[Extracted text]:
********

The complexity of our health system not withstanding, I try to look at the problems in healthcare more simplistically - what are root cause issues for a system that is essentially backwards. Healthcare providers ultimately develop their strategy based on how to achieve the highest amount of reimbursement. So wouldn’t it behoove us as a healthcare system to figure out a more compelling reimbursement strategy that promotes more strategic initiatives around prevention. Wouldn’t accomplishing this task open up the opportunities for hospitals, physicians, pharmacists and even pharma to begin to focus their strategies on innovative prevention methods and services? I know it won’t be easy, it never is but it is my thought for the day.

Get Ready. Get Set. Go! Health Reform Discussions are Beginning

Thursday, January 22nd, 2009

A recent article in the Chicago Tribune entitled Health Care Reform Talk Goes Local covers one of the many community discussions on health reform that took place over the holidays. One individual summarized the issues facing the health care system in four words: access, quality, cost and prevention while other schools of thought challenged whether the United States actually has a system. The turnout was large and well represented by actual providers of health services as well as consumers.

What I found interesting in reading this article is that there still seems to be a perception that universal coverage and socialized medicine are one in the same. It was also interesting to note that wide ranging perspectives on a market based system. While there was a wide range of opinions on the topic, a prevailing theme that seems to be taking shape is that our nation cannot continue down the current health care path. Change needs to happen and after reading multiple articles on the community sponsored health care reform discussions, I believe there is no doubt that the movement for health care reform has begun. Whether it ends with a decisively different system is anybody’s guess.

********

Source records:
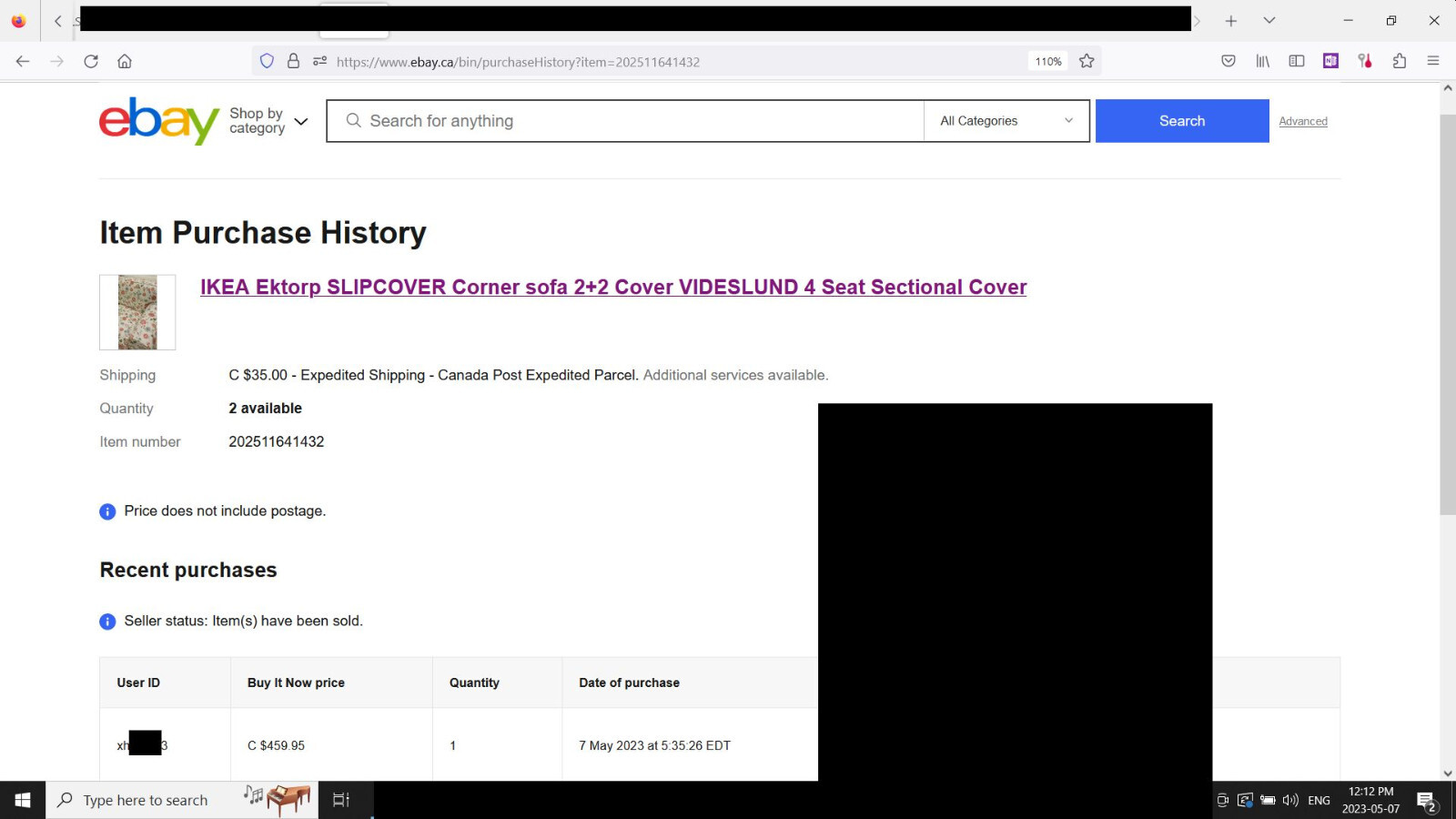Open the OneNote clipper extension icon

point(1330,61)
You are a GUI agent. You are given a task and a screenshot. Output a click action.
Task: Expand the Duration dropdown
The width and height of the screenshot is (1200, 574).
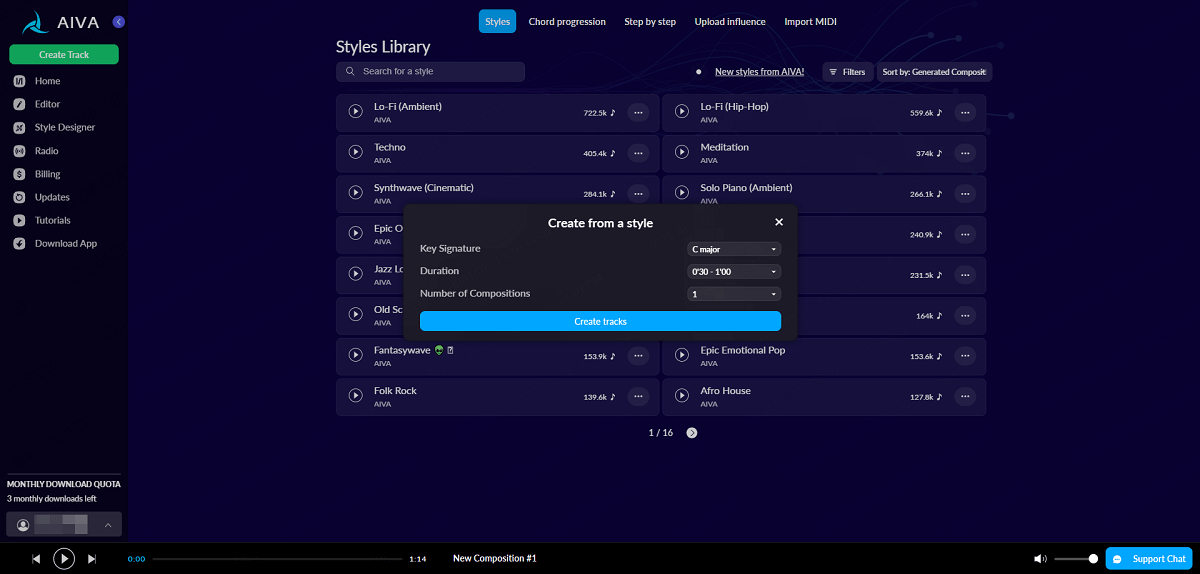734,271
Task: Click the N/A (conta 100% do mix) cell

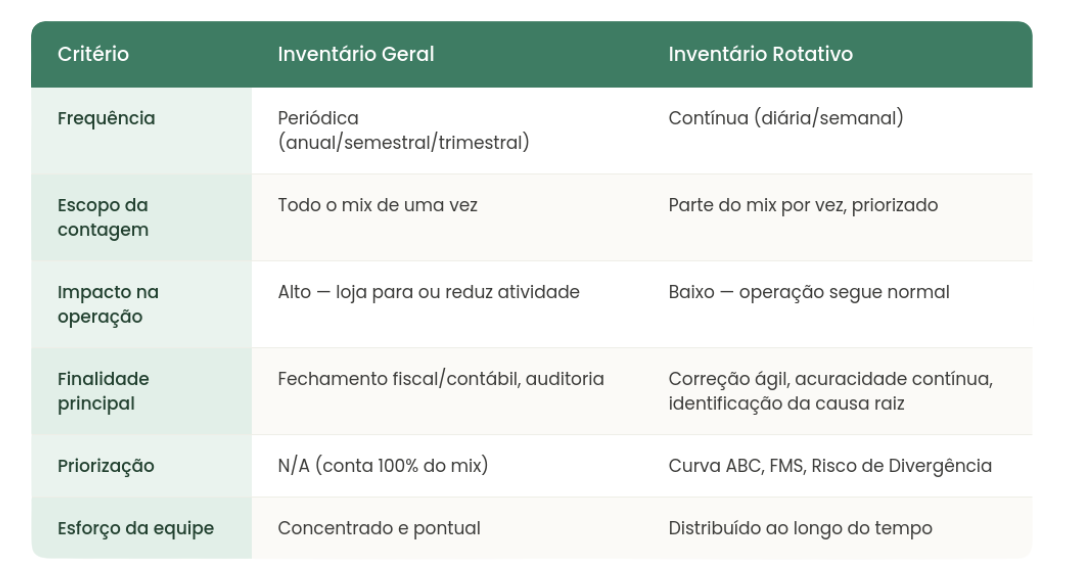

********

Please reproduce the stretch of the health reform post above from "Thursday, January 22nd, 2009" through "well as consumers." word for word.

[Response below]:
Thursday, January 22nd, 2009

A recent article in the Chicago Tribune entitled Health Care Reform Talk Goes Local covers one of the many community discussions on health reform that took place over the holidays. One individual summarized the issues facing the health care system in four words: access, quality, cost and prevention while other schools of thought challenged whether the United States actually has a system. The turnout was large and well represented by actual providers of health services as well as consumers.